I would also highly recommend visiting Blue Star Donuts on Abbott Kinney Blvd, even though the Portland, Oregon location inexplicably tastes better (see last years blog post about my adventures in the Pacific Northwest). Their glazed buttermilk donut is my favorite. And of course, when fresh, an apple fritter from Bob’s Coffee and Doughnuts at the Farmer’s Market never disappoints.


Clear Flour Bread

Before my first visit to Clear Flour Bread in Brookline, Massachusetts, I did not do my research.  I had heard great things about the bakery while searching online for places to try in Boston, and that was enough to convince me.  When I arrived that morning, I just chose what I thought looked the most appealing, and since I was on a twice-baked almond brioche kick at the time, that happened to be their Bostock.  I was expecting something, buttery, almondy, and custardy, but theirs had another flavor to it – something floral perhaps – that I was not a fan of.

Two years later, I started looking for places to try around Boston that I hadn’t already been to, and again, I came across rave reviews of Clear Flour Bread.  One Yelper even called it “the best bakery in the United States.”  After carefully reading all of the reviews of the bakery that I could find, I decided that I must return a second time to sample more of their menu.  I decided that I would get their morning bun with walnuts, brioche with chocolate and pastry cream, chocolate chunk cookie, and chocolate bouchon.
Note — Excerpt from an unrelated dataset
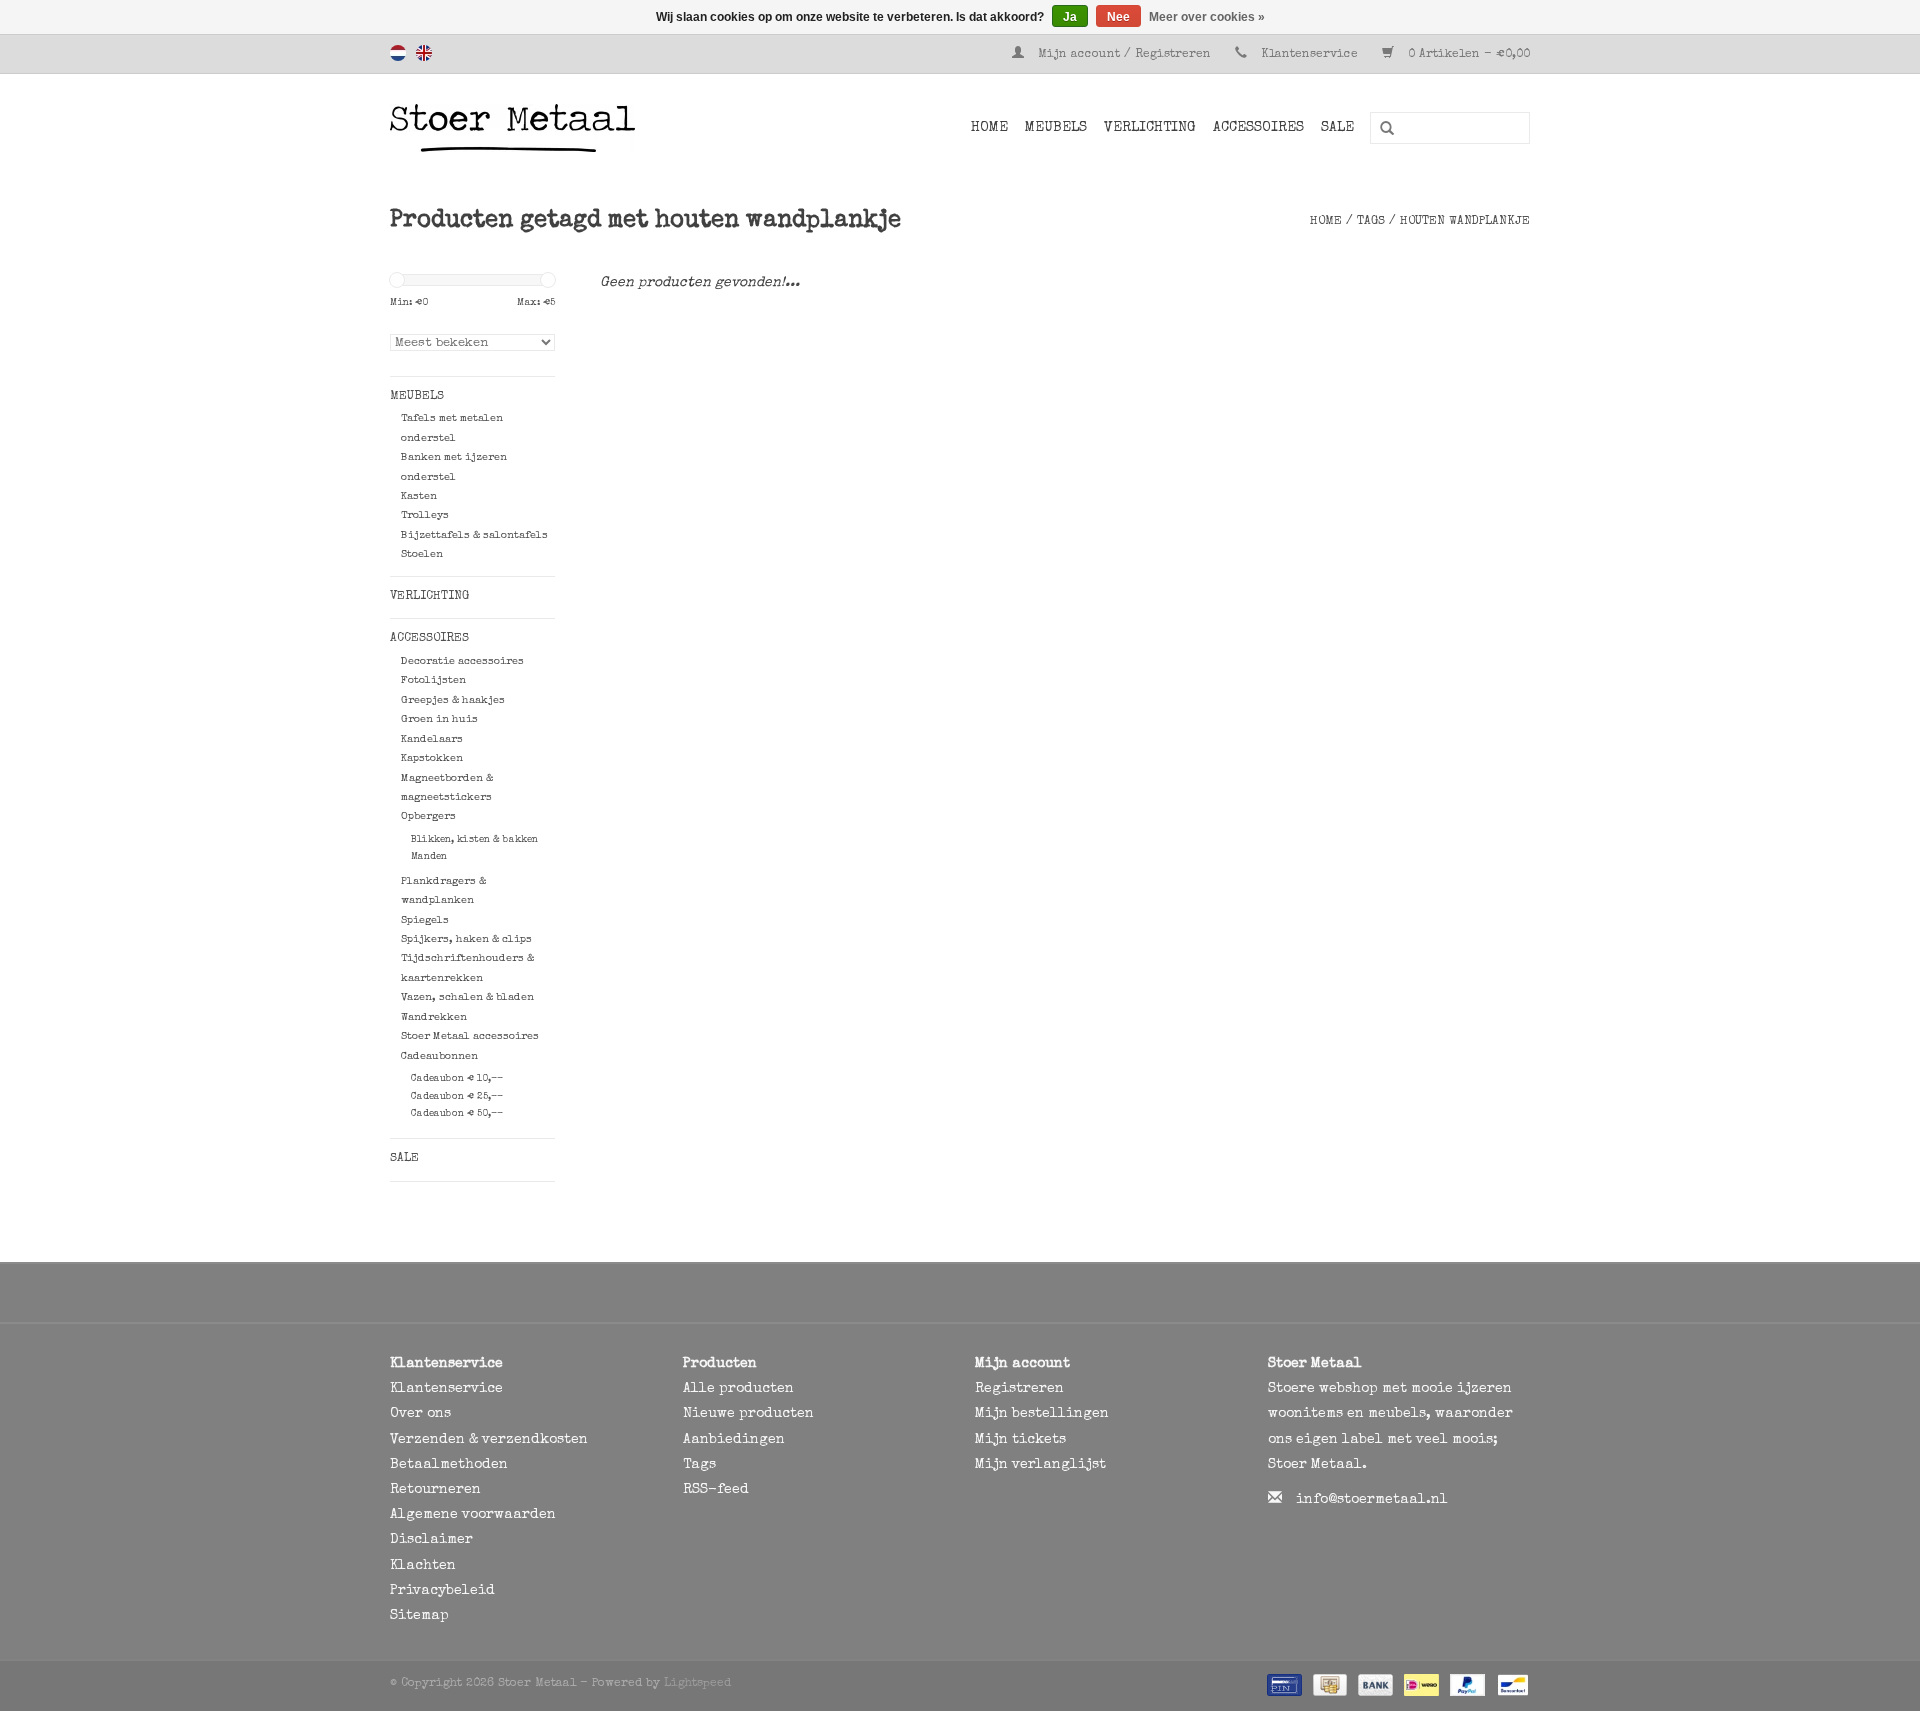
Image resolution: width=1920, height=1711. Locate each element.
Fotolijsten (433, 680)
I arrived about ten minutes before they opened on a Sunday, and the 30-person line that wrapped around the corner confirmed the high caliber and authenticity that I had read so much about.  Upon entering the bakery, which can only fit about eight customers at a time, I was overwhelmed by the aromas of freshly baked bread and warm chocolate.  Luckily, they didn’t run out of any of the items that I had my heart set on, so I was able to try all four.  They have a huge assortment of items that I’d love to try though, so I plan to make another visit soon to taste their canelé and financier.
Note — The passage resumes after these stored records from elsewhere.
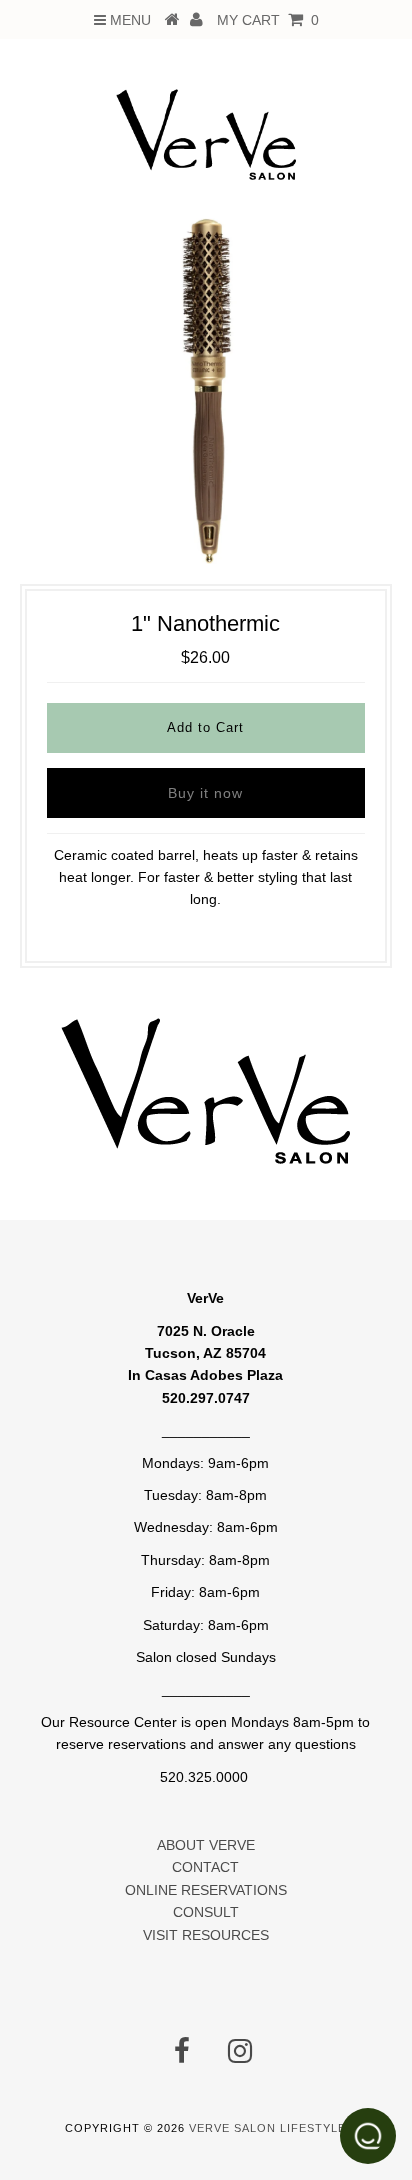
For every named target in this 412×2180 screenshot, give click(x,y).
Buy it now (205, 793)
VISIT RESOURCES (206, 1935)
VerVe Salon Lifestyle (267, 2128)
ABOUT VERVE (206, 1845)
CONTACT (205, 1867)
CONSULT (206, 1912)
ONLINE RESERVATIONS (206, 1890)
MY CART (268, 20)
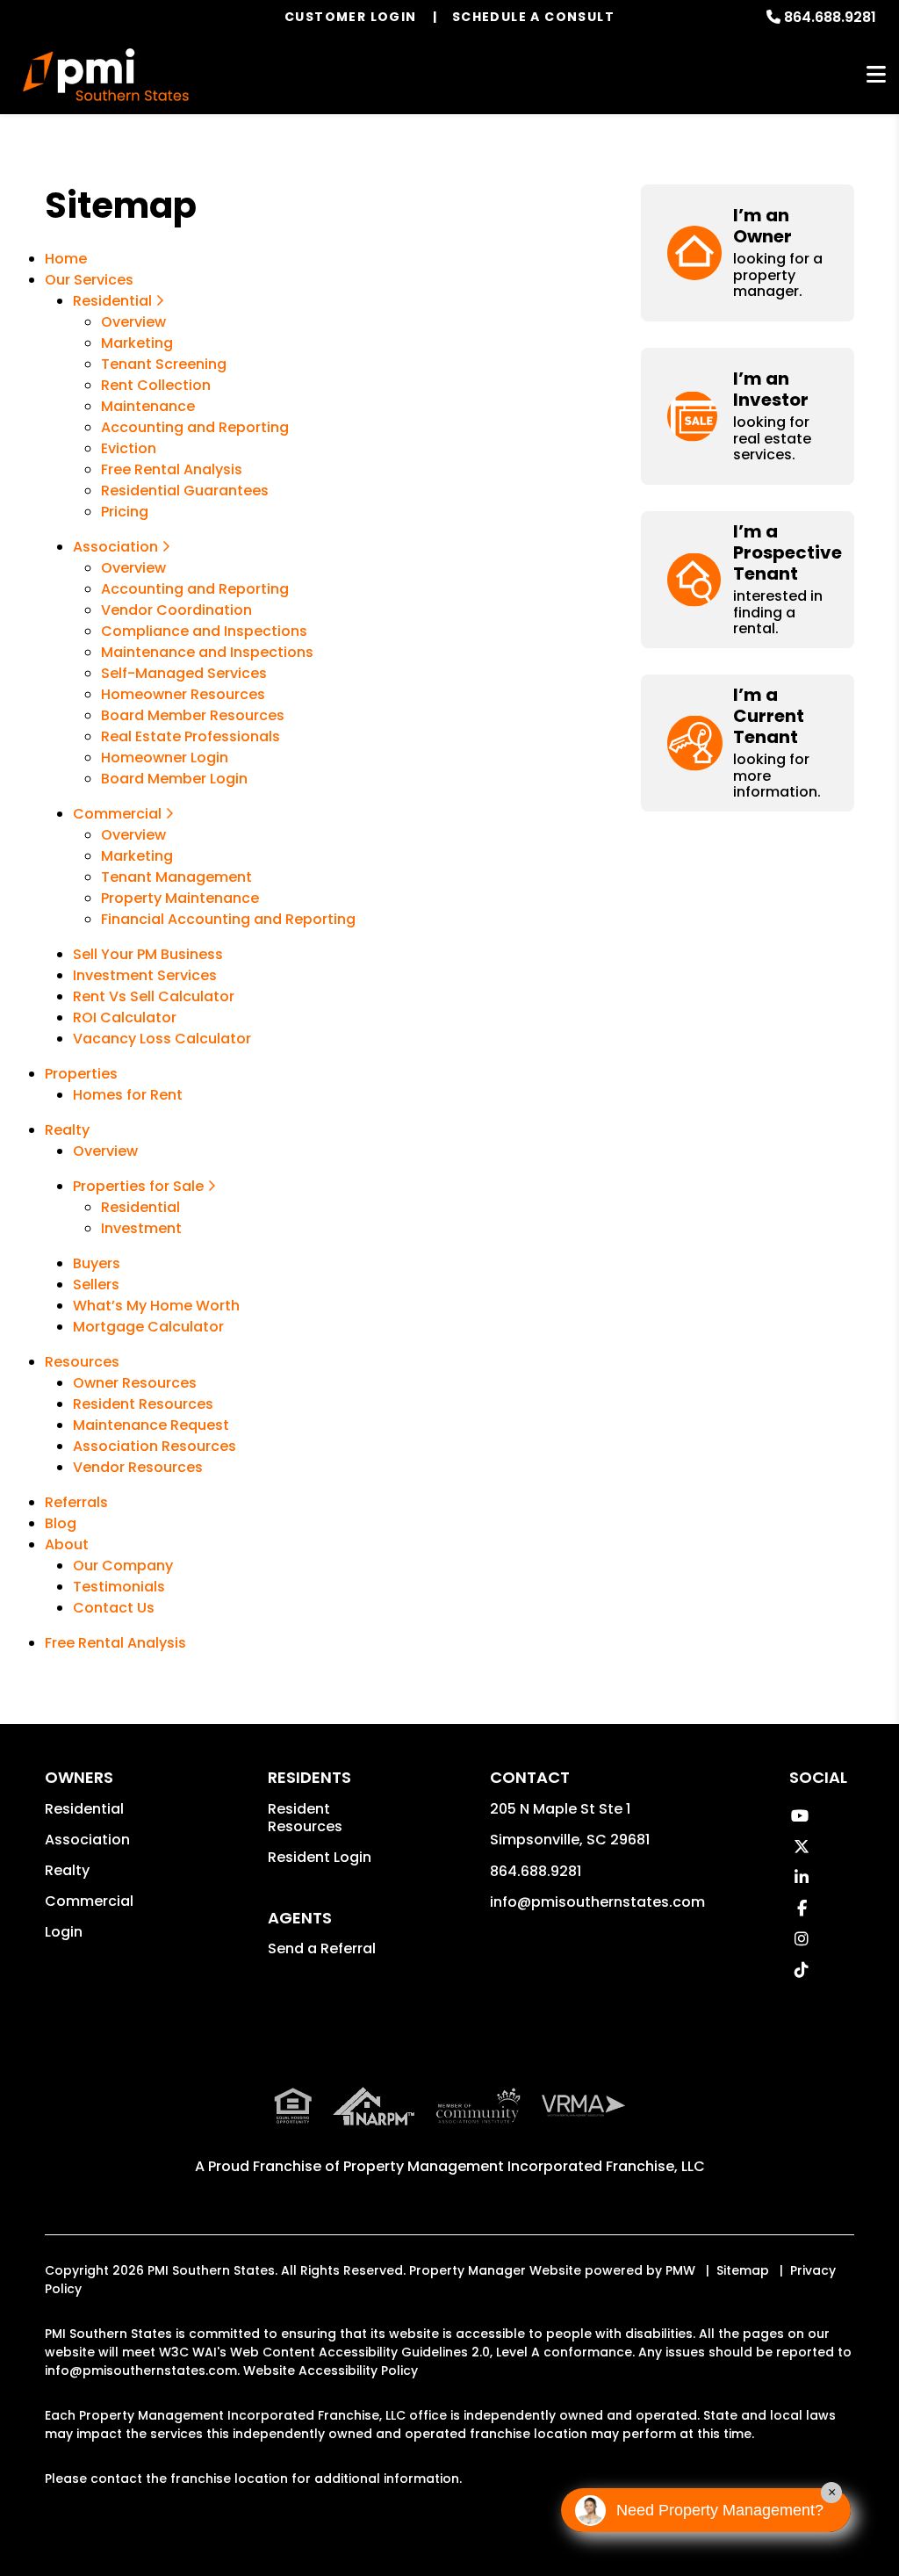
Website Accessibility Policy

The morning bun was made from buttery croissant dough, which was a nice departure from the brioche-based ones that I’m used to, and the walnuts and brown-sugary goo didn’t overpower the flakey pastry.


The dark chocolate in my brioche was still slightly melted and the pastry cream added a light sweetness to the treat.


The chocolate chip cookie was enormous, crispy on the outside, and soft on the inside.  This was not just your average cookie, however, and the cookie dough and chocolate were actually layered in the way that pastry dough and butter are to create puff pastry.  This dough-chocolate striation allowed for greater complexity of flavor and notes from both components in each bite.


The bouchon tasted like a very buttery brownie with dark chocolate chunks throughout, and the chocolate flavor was probably the most pure and intense that I’ve ever experienced in a chocolate cakelike dessert.

I should never have waited so long to give Clear Flour a second chance!  They truly are masters of their craft.

Check them out at http://www.clearflourbread.com

South End Buttery

Originally published 03/01/2014


You may stumble upon South End Buttery Bakery and Café as you wander through streets lined with idyllic brownstone townhouses in the South End neighborhood of Boston.  I’ve visited it about once per year over the past four years – once for dinner and three times for their weekend brunch.  It’s always bustling with people.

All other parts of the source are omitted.